[BioC] LIMMA: Why does eBayes expression differ from observed?
Edwin Groot
edwin.groot at biologie.uni-freiburg.de
Fri Jul 31 11:51:52 CEST 2009
On Thu, 30 Jul 2009 14:57:43 +0200
Axel.Klenk at Actelion.Com wrote:
>
> Dear Edwin,
>
> first of all, the code you have posted cannot work because it never
> assigns
> the results
> of your computations to any variables.

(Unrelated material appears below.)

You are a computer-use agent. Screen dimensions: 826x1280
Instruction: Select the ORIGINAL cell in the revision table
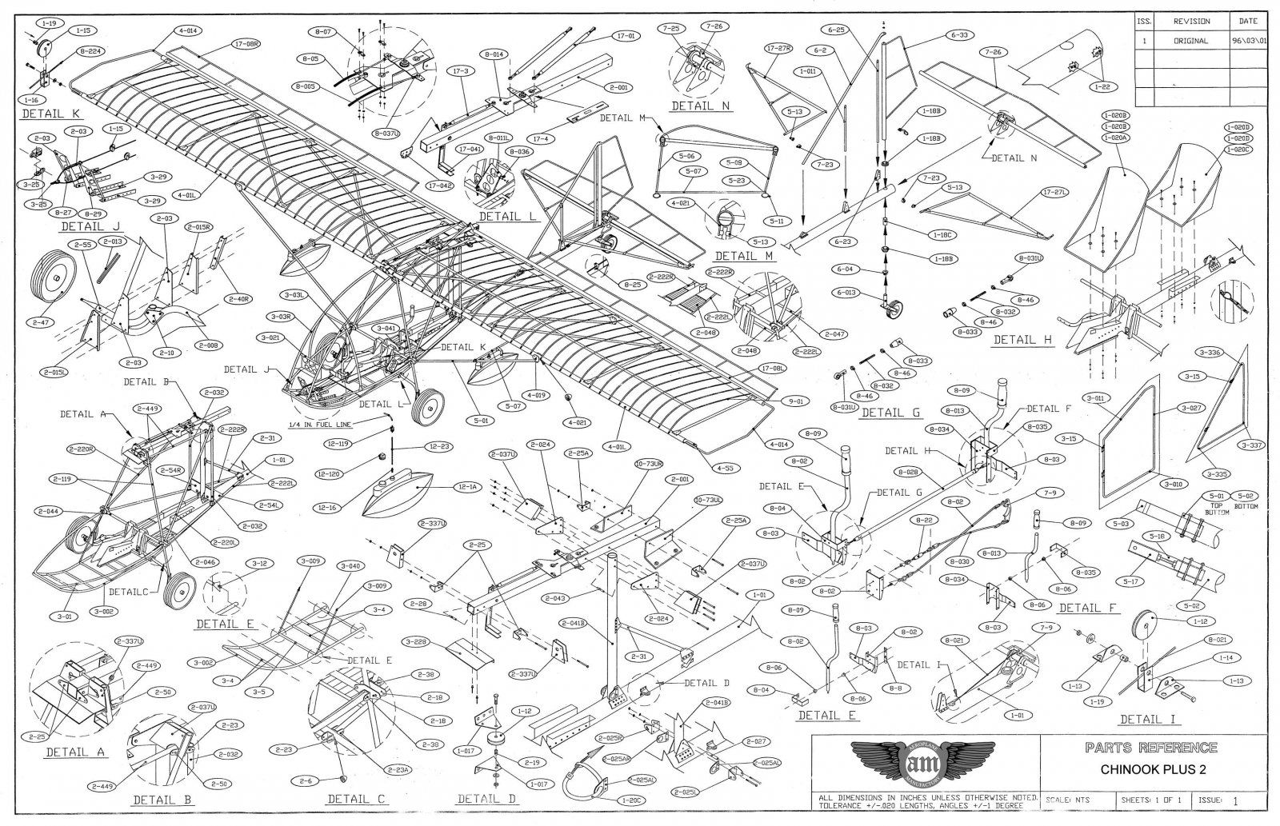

In order to help you, we need
> to
> know at least
> 1) what code you have really run,
> 2) your refdesign matrix,
> 3) the values from topTable() and RG.MA() for at least one example
> probe,
> 4) HOW you backcalculated R, G, and FC from topTable(), and
> 5) the obligatory output of sessionInfo() although this doesn't
> really
> sound like a version issue. :-)
>
---
Here is the code, with minimal commenting:
> refdesign <- modelMatrix(targets, ref="WT")
> refdesign
cf1 mut1 mut1_cf1
[1,] 0 1 0
[2,] 1 0 0
[3,] 0 0 1
[4,] 0 1 0
[5,] 1 0 0
[6,] 0 0 1
[7,] 0 1 0
[8,] 1 0 0
[9,] 0 0 1
> RG <- read.maimages(targets$FileName, columns = list(G =
"gProcessedSignal", Gb = "gBGMeanSignal", R = "rProcessedSignal", Rb =
"rBGMeanSignal"), annotation= c("FeatureNum", "Row", "Col", "ProbeUID",
"ControlType", "ProbeName", "Description", "GeneName",
"SystematicName"))
> i <- RG$genes$ControlType==0
> RGnc <- RG[i,]
#RGnc already contains BG-subtracted and normalized intensities
> MA <- MA.RG(RGnc, bc.method="none")
#Intensity spread among arrays dissimilar
> MAAq <- normalizeBetweenArrays(MA, method="Aquantile")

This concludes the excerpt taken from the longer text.